» **Dataset excerpts**:

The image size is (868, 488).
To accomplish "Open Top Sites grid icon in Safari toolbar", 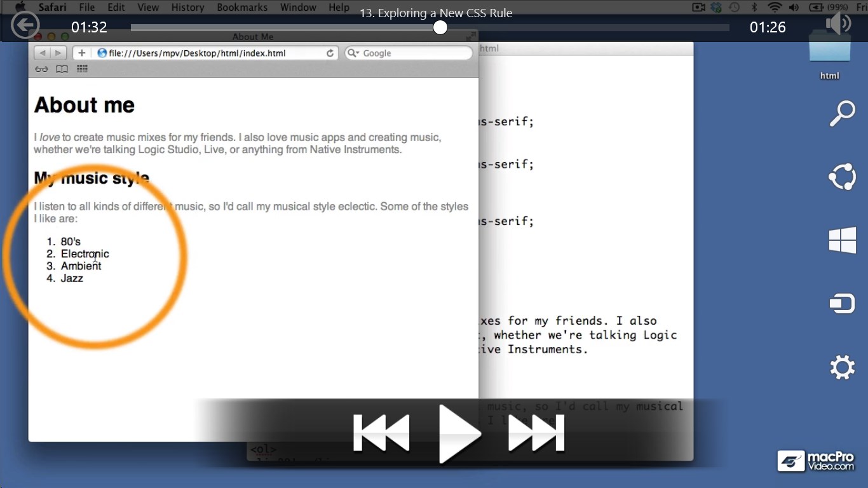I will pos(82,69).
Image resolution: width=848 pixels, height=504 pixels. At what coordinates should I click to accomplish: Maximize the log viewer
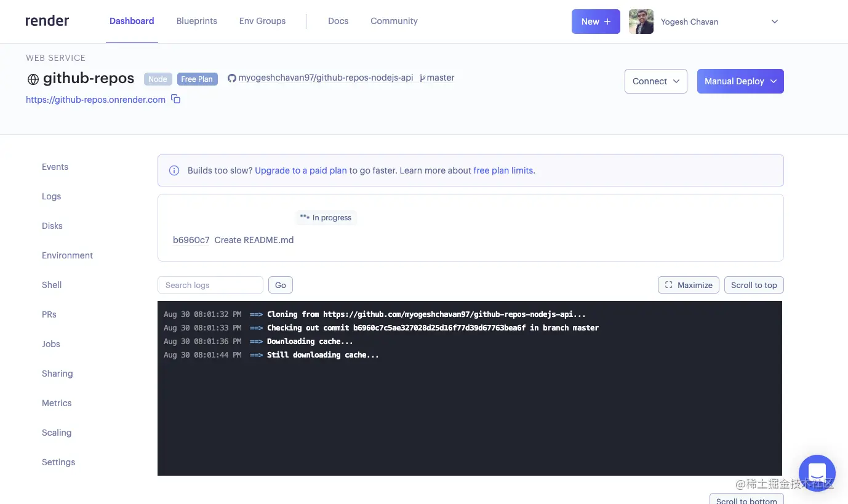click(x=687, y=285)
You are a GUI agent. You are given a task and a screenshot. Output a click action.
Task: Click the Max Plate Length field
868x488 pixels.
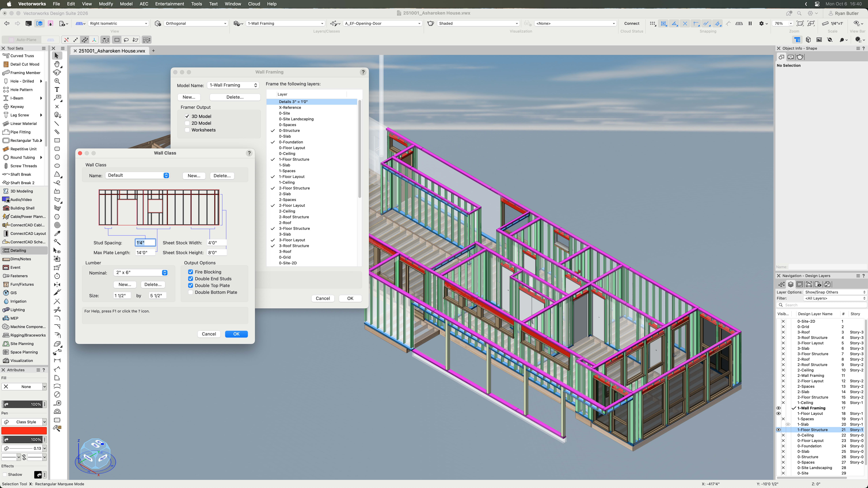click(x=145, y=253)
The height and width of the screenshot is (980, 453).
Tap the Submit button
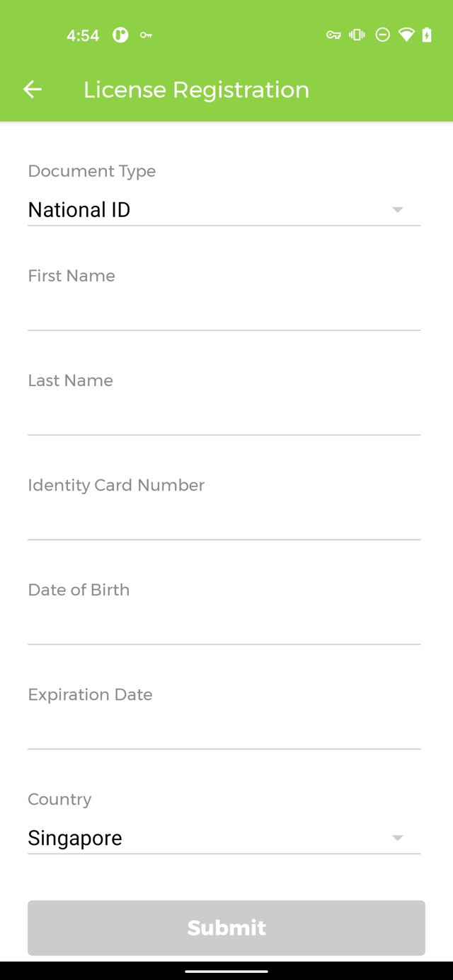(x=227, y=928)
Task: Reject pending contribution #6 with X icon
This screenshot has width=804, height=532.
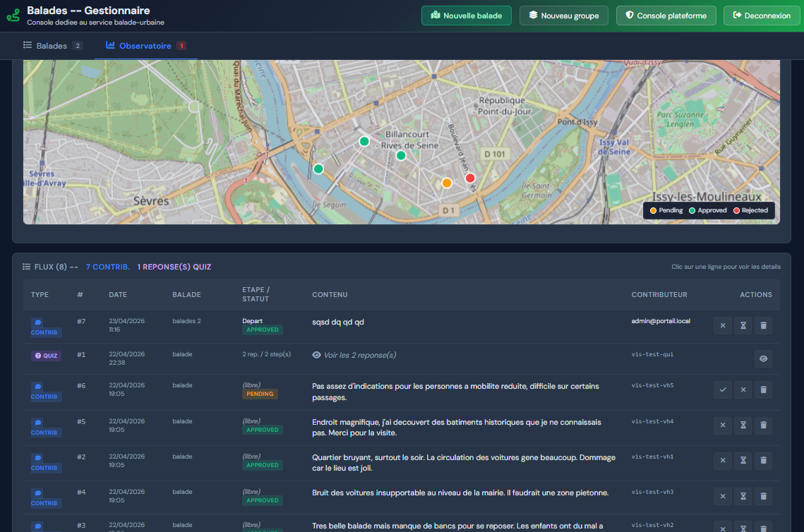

» **Task brief**: Can you copy out the listing word for word, from the line containing "Task: Reject pending" through the end of the listing, leaving out the picture?

» **Output for this task**:
Task: Reject pending contribution #6 with X icon
This screenshot has width=804, height=532.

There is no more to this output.